What is needed:
Reproduce each of the following lines word for word.

++++++++++

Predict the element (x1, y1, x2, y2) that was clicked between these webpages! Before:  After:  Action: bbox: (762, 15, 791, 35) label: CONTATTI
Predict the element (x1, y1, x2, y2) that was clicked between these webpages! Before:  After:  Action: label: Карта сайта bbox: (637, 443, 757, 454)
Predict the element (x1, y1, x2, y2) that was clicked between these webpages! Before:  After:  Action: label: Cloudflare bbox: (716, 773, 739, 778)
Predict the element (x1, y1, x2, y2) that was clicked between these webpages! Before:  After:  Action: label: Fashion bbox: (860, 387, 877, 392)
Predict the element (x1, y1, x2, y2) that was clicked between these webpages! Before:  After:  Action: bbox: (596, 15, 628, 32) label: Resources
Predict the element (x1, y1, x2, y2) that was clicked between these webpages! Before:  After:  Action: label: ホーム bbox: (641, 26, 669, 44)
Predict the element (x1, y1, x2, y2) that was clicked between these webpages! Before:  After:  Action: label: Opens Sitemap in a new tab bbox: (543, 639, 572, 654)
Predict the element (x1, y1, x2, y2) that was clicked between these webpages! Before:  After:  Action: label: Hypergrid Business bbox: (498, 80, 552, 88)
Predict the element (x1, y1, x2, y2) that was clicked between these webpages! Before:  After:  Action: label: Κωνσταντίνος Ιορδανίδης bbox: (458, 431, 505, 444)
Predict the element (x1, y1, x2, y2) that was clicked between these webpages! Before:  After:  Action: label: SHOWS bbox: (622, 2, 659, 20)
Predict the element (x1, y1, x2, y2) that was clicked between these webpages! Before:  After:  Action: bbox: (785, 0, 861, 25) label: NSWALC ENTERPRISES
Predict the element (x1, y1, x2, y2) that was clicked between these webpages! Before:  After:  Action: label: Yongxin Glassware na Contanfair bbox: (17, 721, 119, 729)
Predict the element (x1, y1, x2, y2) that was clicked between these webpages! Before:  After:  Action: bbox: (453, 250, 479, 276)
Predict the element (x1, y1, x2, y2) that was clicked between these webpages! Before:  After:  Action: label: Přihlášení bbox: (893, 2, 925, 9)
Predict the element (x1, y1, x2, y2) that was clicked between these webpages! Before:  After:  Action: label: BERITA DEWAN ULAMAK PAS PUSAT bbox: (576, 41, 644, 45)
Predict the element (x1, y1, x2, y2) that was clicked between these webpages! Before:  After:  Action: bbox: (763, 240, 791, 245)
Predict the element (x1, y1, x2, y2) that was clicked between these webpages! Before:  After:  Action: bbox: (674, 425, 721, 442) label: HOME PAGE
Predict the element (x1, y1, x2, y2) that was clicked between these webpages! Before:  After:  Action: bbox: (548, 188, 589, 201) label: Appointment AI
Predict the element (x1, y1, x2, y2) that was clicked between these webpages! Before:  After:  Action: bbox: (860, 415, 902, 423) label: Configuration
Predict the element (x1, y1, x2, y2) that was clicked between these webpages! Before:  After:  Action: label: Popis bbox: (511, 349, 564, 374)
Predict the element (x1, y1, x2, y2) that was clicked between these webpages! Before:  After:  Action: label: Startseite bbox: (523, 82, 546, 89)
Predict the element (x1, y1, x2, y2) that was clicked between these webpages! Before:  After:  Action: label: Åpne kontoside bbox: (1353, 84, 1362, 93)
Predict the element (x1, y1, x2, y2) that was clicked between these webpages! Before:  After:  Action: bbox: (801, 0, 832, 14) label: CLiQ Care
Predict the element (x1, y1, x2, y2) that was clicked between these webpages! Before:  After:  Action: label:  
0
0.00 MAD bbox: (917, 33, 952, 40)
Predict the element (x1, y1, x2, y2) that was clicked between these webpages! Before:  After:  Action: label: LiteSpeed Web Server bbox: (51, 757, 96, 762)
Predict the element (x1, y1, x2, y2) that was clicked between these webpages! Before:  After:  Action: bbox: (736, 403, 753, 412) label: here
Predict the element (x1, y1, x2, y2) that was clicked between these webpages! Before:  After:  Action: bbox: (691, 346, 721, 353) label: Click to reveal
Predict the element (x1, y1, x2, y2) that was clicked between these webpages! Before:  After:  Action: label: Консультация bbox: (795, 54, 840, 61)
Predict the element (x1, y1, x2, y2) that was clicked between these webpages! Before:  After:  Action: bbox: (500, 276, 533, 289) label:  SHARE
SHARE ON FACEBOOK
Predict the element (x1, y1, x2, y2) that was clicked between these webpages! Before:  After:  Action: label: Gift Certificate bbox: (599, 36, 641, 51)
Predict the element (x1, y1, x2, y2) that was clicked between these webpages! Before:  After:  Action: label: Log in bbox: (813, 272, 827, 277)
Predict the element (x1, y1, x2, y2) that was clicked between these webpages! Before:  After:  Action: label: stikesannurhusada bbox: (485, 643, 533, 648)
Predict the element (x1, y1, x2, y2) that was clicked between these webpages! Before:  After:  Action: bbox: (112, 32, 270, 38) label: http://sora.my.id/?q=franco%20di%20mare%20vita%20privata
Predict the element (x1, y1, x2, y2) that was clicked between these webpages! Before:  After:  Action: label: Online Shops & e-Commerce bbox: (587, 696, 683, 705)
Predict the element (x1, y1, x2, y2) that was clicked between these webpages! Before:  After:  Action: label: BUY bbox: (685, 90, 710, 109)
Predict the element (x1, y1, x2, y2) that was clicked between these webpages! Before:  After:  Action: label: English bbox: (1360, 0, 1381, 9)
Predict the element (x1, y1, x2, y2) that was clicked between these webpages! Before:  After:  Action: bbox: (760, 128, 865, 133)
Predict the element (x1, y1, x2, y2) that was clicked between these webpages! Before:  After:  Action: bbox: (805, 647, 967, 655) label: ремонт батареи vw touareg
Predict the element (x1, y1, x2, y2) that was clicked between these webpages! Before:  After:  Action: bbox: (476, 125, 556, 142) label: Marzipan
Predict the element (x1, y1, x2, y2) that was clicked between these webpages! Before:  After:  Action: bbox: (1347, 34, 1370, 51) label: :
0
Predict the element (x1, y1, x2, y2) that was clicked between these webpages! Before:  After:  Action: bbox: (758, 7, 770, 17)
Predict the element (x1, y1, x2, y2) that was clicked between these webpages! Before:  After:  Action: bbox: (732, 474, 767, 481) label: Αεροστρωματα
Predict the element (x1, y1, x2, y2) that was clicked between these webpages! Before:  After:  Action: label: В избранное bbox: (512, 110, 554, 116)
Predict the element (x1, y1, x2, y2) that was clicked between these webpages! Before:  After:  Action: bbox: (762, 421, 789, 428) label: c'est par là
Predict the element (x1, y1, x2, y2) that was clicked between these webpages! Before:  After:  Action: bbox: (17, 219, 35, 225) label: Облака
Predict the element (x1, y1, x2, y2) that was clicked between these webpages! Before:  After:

++++++++++

The result:
Predict the element (x1, y1, x2, y2) that was clicked between these webpages! Before:  After:  Action: bbox: (762, 15, 791, 35) label: CONTATTI
Predict the element (x1, y1, x2, y2) that was clicked between these webpages! Before:  After:  Action: label: Карта сайта bbox: (637, 443, 757, 454)
Predict the element (x1, y1, x2, y2) that was clicked between these webpages! Before:  After:  Action: label: Cloudflare bbox: (716, 773, 739, 778)
Predict the element (x1, y1, x2, y2) that was clicked between these webpages! Before:  After:  Action: label: Fashion bbox: (860, 387, 877, 392)
Predict the element (x1, y1, x2, y2) that was clicked between these webpages! Before:  After:  Action: bbox: (596, 15, 628, 32) label: Resources
Predict the element (x1, y1, x2, y2) that was clicked between these webpages! Before:  After:  Action: label: ホーム bbox: (641, 26, 669, 44)
Predict the element (x1, y1, x2, y2) that was clicked between these webpages! Before:  After:  Action: label: Opens Sitemap in a new tab bbox: (543, 639, 572, 654)
Predict the element (x1, y1, x2, y2) that was clicked between these webpages! Before:  After:  Action: label: Hypergrid Business bbox: (498, 80, 552, 88)
Predict the element (x1, y1, x2, y2) that was clicked between these webpages! Before:  After:  Action: label: Κωνσταντίνος Ιορδανίδης bbox: (458, 431, 505, 444)
Predict the element (x1, y1, x2, y2) that was clicked between these webpages! Before:  After:  Action: label: SHOWS bbox: (622, 2, 659, 20)
Predict the element (x1, y1, x2, y2) that was clicked between these webpages! Before:  After:  Action: bbox: (785, 0, 861, 25) label: NSWALC ENTERPRISES
Predict the element (x1, y1, x2, y2) that was clicked between these webpages! Before:  After:  Action: label: Yongxin Glassware na Contanfair bbox: (17, 721, 119, 729)
Predict the element (x1, y1, x2, y2) that was clicked between these webpages! Before:  After:  Action: bbox: (453, 250, 479, 276)
Predict the element (x1, y1, x2, y2) that was clicked between these webpages! Before:  After:  Action: label: Přihlášení bbox: (893, 2, 925, 9)
Predict the element (x1, y1, x2, y2) that was clicked between these webpages! Before:  After:  Action: label: BERITA DEWAN ULAMAK PAS PUSAT bbox: (576, 41, 644, 45)
Predict the element (x1, y1, x2, y2) that was clicked between these webpages! Before:  After:  Action: bbox: (763, 240, 791, 245)
Predict the element (x1, y1, x2, y2) that was clicked between these webpages! Before:  After:  Action: bbox: (674, 425, 721, 442) label: HOME PAGE
Predict the element (x1, y1, x2, y2) that was clicked between these webpages! Before:  After:  Action: bbox: (548, 188, 589, 201) label: Appointment AI
Predict the element (x1, y1, x2, y2) that was clicked between these webpages! Before:  After:  Action: bbox: (860, 415, 902, 423) label: Configuration
Predict the element (x1, y1, x2, y2) that was clicked between these webpages! Before:  After:  Action: label: Popis bbox: (511, 349, 564, 374)
Predict the element (x1, y1, x2, y2) that was clicked between these webpages! Before:  After:  Action: label: Startseite bbox: (523, 82, 546, 89)
Predict the element (x1, y1, x2, y2) that was clicked between these webpages! Before:  After:  Action: label: Åpne kontoside bbox: (1353, 84, 1362, 93)
Predict the element (x1, y1, x2, y2) that was clicked between these webpages! Before:  After:  Action: bbox: (801, 0, 832, 14) label: CLiQ Care
Predict the element (x1, y1, x2, y2) that was clicked between these webpages! Before:  After:  Action: label:  
0
0.00 MAD bbox: (917, 33, 952, 40)
Predict the element (x1, y1, x2, y2) that was clicked between these webpages! Before:  After:  Action: label: LiteSpeed Web Server bbox: (51, 757, 96, 762)
Predict the element (x1, y1, x2, y2) that was clicked between these webpages! Before:  After:  Action: bbox: (736, 403, 753, 412) label: here
Predict the element (x1, y1, x2, y2) that was clicked between these webpages! Before:  After:  Action: bbox: (691, 346, 721, 353) label: Click to reveal
Predict the element (x1, y1, x2, y2) that was clicked between these webpages! Before:  After:  Action: label: Консультация bbox: (795, 54, 840, 61)
Predict the element (x1, y1, x2, y2) that was clicked between these webpages! Before:  After:  Action: bbox: (500, 276, 533, 289) label:  SHARE
SHARE ON FACEBOOK
Predict the element (x1, y1, x2, y2) that was clicked between these webpages! Before:  After:  Action: label: Gift Certificate bbox: (599, 36, 641, 51)
Predict the element (x1, y1, x2, y2) that was clicked between these webpages! Before:  After:  Action: label: Log in bbox: (813, 272, 827, 277)
Predict the element (x1, y1, x2, y2) that was clicked between these webpages! Before:  After:  Action: label: stikesannurhusada bbox: (485, 643, 533, 648)
Predict the element (x1, y1, x2, y2) that was clicked between these webpages! Before:  After:  Action: bbox: (112, 32, 270, 38) label: http://sora.my.id/?q=franco%20di%20mare%20vita%20privata
Predict the element (x1, y1, x2, y2) that was clicked between these webpages! Before:  After:  Action: label: Online Shops & e-Commerce bbox: (587, 696, 683, 705)
Predict the element (x1, y1, x2, y2) that was clicked between these webpages! Before:  After:  Action: label: BUY bbox: (685, 90, 710, 109)
Predict the element (x1, y1, x2, y2) that was clicked between these webpages! Before:  After:  Action: label: English bbox: (1360, 0, 1381, 9)
Predict the element (x1, y1, x2, y2) that was clicked between these webpages! Before:  After:  Action: bbox: (760, 128, 865, 133)
Predict the element (x1, y1, x2, y2) that was clicked between these webpages! Before:  After:  Action: bbox: (805, 647, 967, 655) label: ремонт батареи vw touareg
Predict the element (x1, y1, x2, y2) that was clicked between these webpages! Before:  After:  Action: bbox: (476, 125, 556, 142) label: Marzipan
Predict the element (x1, y1, x2, y2) that was clicked between these webpages! Before:  After:  Action: bbox: (1347, 34, 1370, 51) label: :
0
Predict the element (x1, y1, x2, y2) that was clicked between these webpages! Before:  After:  Action: bbox: (758, 7, 770, 17)
Predict the element (x1, y1, x2, y2) that was clicked between these webpages! Before:  After:  Action: bbox: (732, 474, 767, 481) label: Αεροστρωματα
Predict the element (x1, y1, x2, y2) that was clicked between these webpages! Before:  After:  Action: label: В избранное bbox: (512, 110, 554, 116)
Predict the element (x1, y1, x2, y2) that was clicked between these webpages! Before:  After:  Action: bbox: (762, 421, 789, 428) label: c'est par là
Predict the element (x1, y1, x2, y2) that was clicked between these webpages! Before:  After:  Action: bbox: (17, 219, 35, 225) label: Облака
Predict the element (x1, y1, x2, y2) that was clicked between these webpages! Before:  After:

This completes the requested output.